The first thing you must do is group all purchases according to user, as shown in table 11.2.

Table 11.2. The first step for determining item co-occurrence is grouping items by user. A dot (•) indicates a purchase.
 

Tunisia Sadie dress

Gordon Monk stiletto

Georgette blouse

Nikon digital camera

Canon 24 mm lens

Ravelli aluminum tripod

Allison        
Brenda        
Christina        
David      
Elise      
Frank        

It’s in this next step where all the “magic” happens. For any given item A, you count the number of times that the purchase of item A co-occurs with a purchase of any other item B by the same user. (Here, the term co-occurs doesn’t imply that the purchases were made at the same time, but that they were made by the same user.) You perform this calculation for every pair of items encountered in the purchase history. After collecting all the co-occurrence counts, you have a measure of the affinity between any two items A and B.

As a specific example based on the information in table 11.2, consider the relationship between the Canon 24 mm lens and other items in the index. You can see that only one individual, David, has purchased both the Canon lens and the Ravelli tripod; therefore, these items receive a co-occurrence count of 1. But two individuals, David and Frank, purchased both the Canon lens and the Nikon camera. The co-occurrence count for this pair of items is 2. And finally, no user has purchased both the Canon lens and the Tunisia Sadie dress. Therefore, this co-occurrence count is 0. After performing this calculation for every pair of items in the index, you arrive at the matrix of results displayed in table 11.3.

Table 11.3. Item co-occurrence counts for every item in the purchase history
 

Tunisia Sadie dress

Gordon Monk stiletto

Georgette blouse

Nikon digital camera

Canon 24 mm lens

Ravelli aluminum tripod

Tunisia Sadie dress - 1 1 0 0 0
Gordon Monk stiletto 1 - 1 0 0 0
Georgette blouse 1 1 - 1 0 1
Nikon digital camera 0 0 1 - 2 2
Canon 24 mm lens 0 0 0 2 - 1
Ravelli aluminum tripod 0 0 1 2 1 -

These values indicate the strength of associations between every pair of items. Notice that in this example, as expected, fashion items co-occur more highly with other fashion items. Similarly, photography items co-occur more highly with other photography items. In some instances, fashion items and photography items co-occur. This also is to be expected, because a few users are interested in both fashion and photography at the same time.

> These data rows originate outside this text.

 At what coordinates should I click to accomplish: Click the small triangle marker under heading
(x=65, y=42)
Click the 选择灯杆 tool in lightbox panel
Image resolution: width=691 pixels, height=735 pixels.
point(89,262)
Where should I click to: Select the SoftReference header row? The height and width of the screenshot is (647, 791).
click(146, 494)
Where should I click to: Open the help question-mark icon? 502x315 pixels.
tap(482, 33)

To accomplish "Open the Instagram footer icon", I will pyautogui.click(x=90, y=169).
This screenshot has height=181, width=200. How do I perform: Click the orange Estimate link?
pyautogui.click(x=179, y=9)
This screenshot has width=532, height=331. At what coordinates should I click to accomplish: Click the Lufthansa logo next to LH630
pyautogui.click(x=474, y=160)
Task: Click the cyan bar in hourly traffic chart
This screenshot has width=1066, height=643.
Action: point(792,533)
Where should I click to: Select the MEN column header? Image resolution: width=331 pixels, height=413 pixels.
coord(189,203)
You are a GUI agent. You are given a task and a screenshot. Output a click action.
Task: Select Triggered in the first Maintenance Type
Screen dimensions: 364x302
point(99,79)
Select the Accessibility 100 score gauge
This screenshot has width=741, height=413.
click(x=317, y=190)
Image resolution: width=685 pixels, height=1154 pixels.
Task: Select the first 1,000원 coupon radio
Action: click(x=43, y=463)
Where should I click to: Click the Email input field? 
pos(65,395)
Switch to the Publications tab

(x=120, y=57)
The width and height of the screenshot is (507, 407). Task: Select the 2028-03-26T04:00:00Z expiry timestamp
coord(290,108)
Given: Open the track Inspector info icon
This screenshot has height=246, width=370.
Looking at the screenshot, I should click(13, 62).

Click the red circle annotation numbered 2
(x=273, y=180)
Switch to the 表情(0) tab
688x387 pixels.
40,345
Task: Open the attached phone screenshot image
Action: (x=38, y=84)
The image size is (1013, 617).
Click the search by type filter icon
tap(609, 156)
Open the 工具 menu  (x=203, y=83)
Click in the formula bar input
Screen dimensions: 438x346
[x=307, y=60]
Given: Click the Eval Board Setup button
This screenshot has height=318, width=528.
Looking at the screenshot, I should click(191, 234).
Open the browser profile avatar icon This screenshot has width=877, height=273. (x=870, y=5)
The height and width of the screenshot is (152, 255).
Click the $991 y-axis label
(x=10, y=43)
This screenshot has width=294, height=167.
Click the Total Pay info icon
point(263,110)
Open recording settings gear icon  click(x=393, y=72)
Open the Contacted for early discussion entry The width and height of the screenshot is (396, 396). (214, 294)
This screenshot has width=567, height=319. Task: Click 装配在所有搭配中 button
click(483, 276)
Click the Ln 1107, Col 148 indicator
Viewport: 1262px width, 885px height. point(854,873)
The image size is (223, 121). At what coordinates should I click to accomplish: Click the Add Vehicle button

Item-to-item affinities can be directly used for item-based recommendations. The data shown in table 11.3 can be saved to a key-value store. Then, when a user visits the details page for the Ravelli aluminum tripod, you look up this item in the key-value store, pull back an ordered set of the corresponding high-affinity items (the Nikon digital camera and the Canon 24 mm lens) and present these items to the user as recommendations. As shown in figure 11.4, this is what Amazon does when it shows you its version of related item recommendations.

Figure 11.4. Item-to-item affinities can be used to make “related item” recommendations. When the user lands on the page for a Frigidaire microwave, you can display items with high affinity to the microwave in a panel similar to these recommendations from Amazon.

Taking the analysis one step further, you can find the affinity between users and the products in your catalog. To do this, refer to the user-item purchases in table 11.2 and, for every purchase made by that user, collect the corresponding item-to-item affinity rows and add them together. For instance, Allison bought the Tunisia Sadie dress and the Georgette blouse. Table 11.4 shows the corresponding rows from the co-occurrence matrix along with the sum of those rows.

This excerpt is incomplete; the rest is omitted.